Diodora graeca, the Greek keyhole limpet, is a sea snail or limpet, a marine gastropod mollusk in the family Fissurellidae, the keyhole limpets.

It was originally described by Carl Linnaeus in his landmark 1758 10th edition of Systema Naturae as Patella graeca (basionym).

==Distribution==
This keyhole limpet can be found beneath stones and clinging to rocks in the sublittoral zone (up to a depth of a few hundred meters) in the Mediterranean and West Africa to the North Sea (widespread on the coasts of Ireland and western Britain) and the subarctic North Atlantic. The specimens washed up on the beaches of the North Sea are almost certainly fossils (from the Pliocene and the Eemian), as this species no longer occurs in the south-eastern part of the North Sea.

==Description==
The oval shell is small (25 mm long and 18 mm wide) and rather flat. It has no whorls and is shield-shaped. The base of the shell is somewhat bent. Its aperture is situated at the dorsum and is keyhole-shaped. This hole serves as an outlet for water and waste products. The shell has a slight reticulated sculpture with concentric cords crossed by radial ridges and with the alternate ridges larger. The color of the shell varies from creamy white to yellow white and is often slightly orange tinted.
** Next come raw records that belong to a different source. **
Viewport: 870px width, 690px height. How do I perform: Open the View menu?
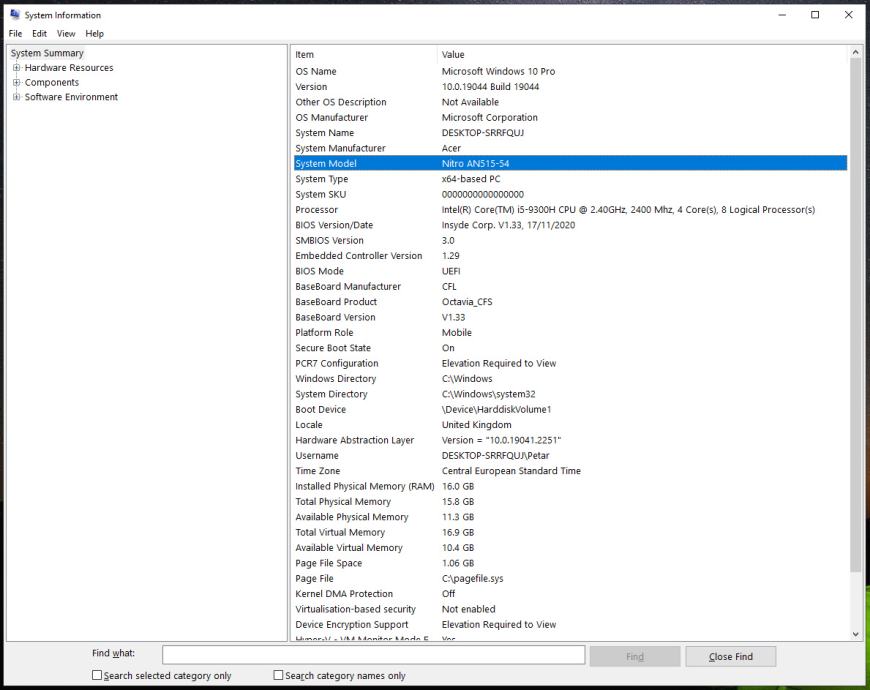point(66,33)
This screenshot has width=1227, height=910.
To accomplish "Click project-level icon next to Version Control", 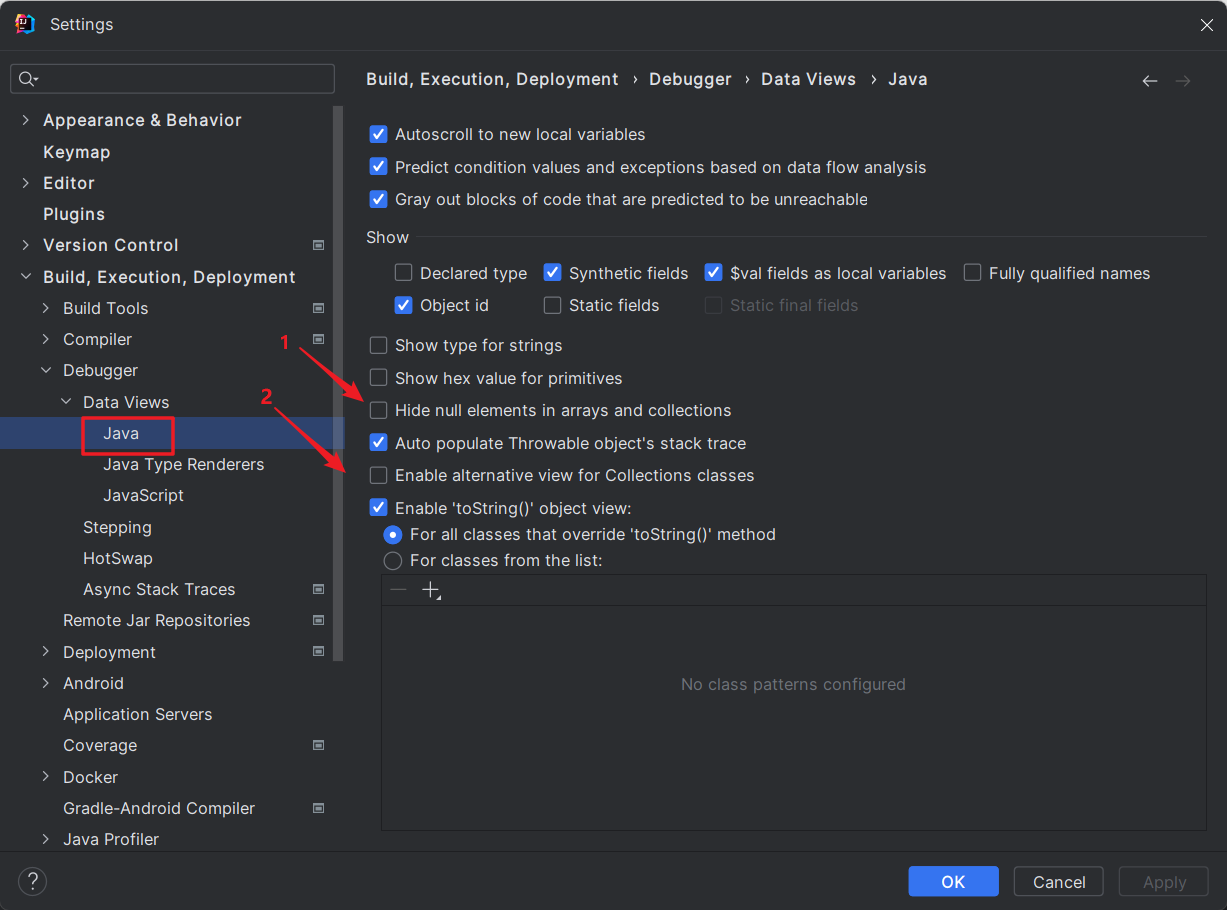I will pos(318,245).
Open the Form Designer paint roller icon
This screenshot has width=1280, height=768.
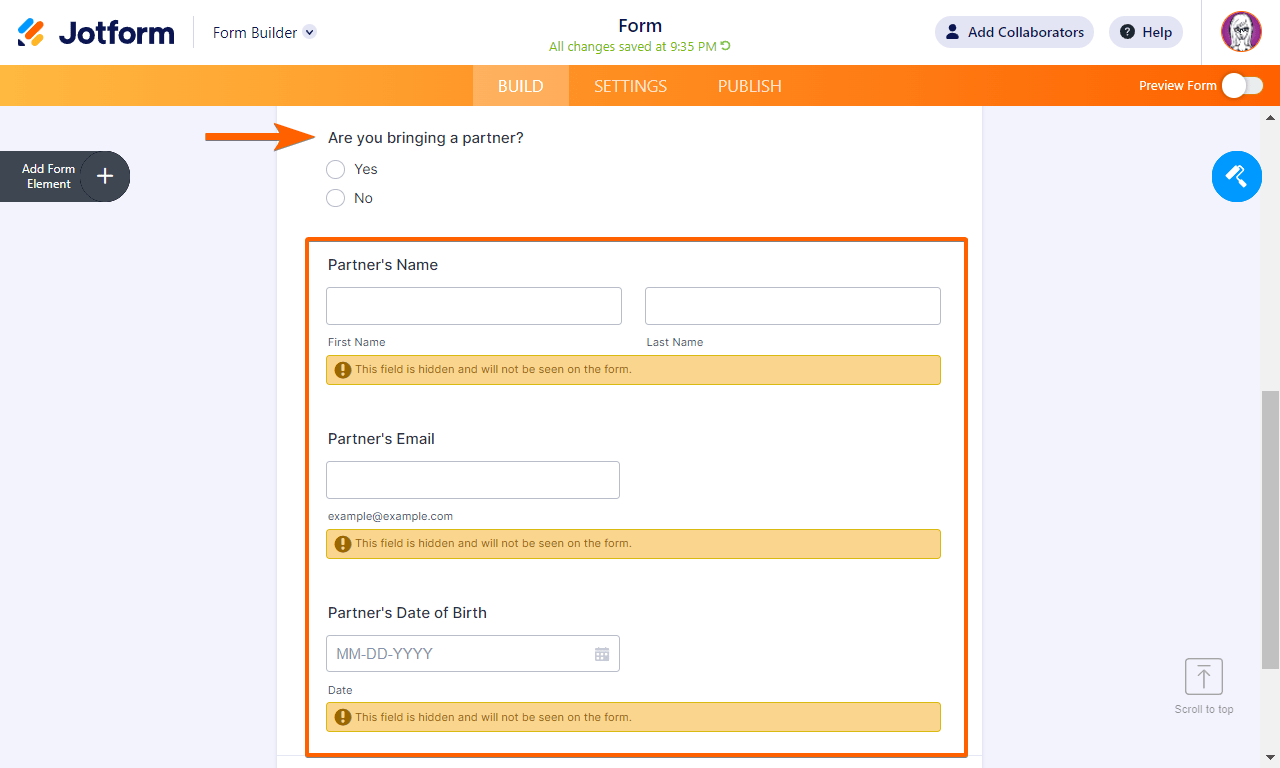(1236, 177)
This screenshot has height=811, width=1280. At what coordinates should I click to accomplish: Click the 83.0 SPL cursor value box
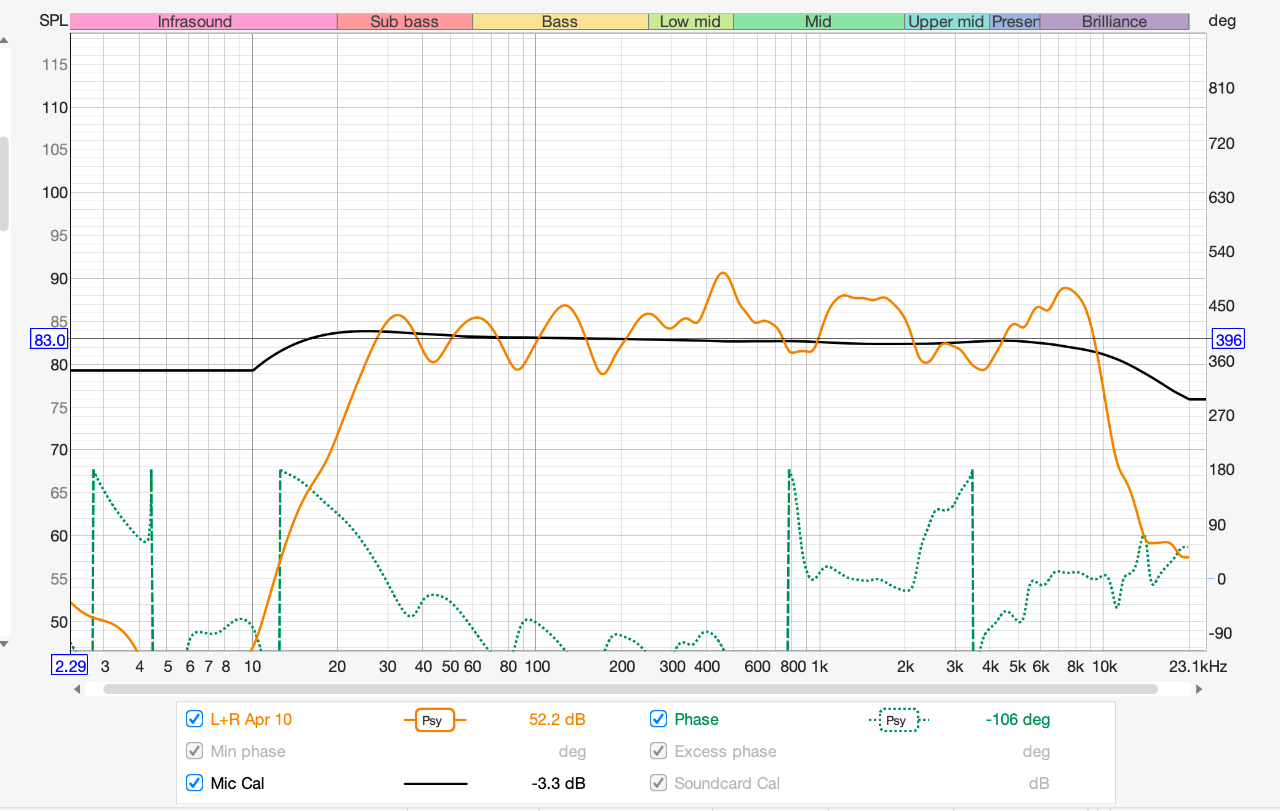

This species is mainly herbivorous and also feeds on detritus. The animal has a broad creeping foot and a developed mantle. Its carotenoid content has been investigated and the following substances have been found : α-, β, γ-carotene, zeaxanthin, diatoxanthin, mutatoxanthin and astaxanthin.

==Synonyms==
- Fissurella mamillata Risso, 1826
- Fissurella reticulata (Da Costa, 1778)
- Patella apertura Montagu, 1803
- Patella graeca Linnaeus, 1758
- Patella reticulata Donovan, 1803

==Sources==

- Oliver APH, The Hamlyn Guide to Shells of the World, Hamlyn Publishing Group, 1975, ISBN 0-600-56577-7
- Rolán, E., 2005. Malacological Fauna From The Cape Verde Archipelago. Part 1, Polyplacophora and Gastropoda.
- Muller, Y. (2004). Faune et flore du littoral du Nord, du Pas-de-Calais et de la Belgique: inventaire. [Coastal fauna and flora of the Nord, Pas-de-Calais and Belgium: inventory]. Commission Régionale de Biologie Région Nord Pas-de-Calais: France. 307 pp.
- Backeljau, T. (1986). Lijst van de recente mariene mollusken van België [List of the recent marine molluscs of Belgium]. Koninklijk Belgisch Instituut voor Natuurwetenschappen: Brussels, Belgium. 106 pp.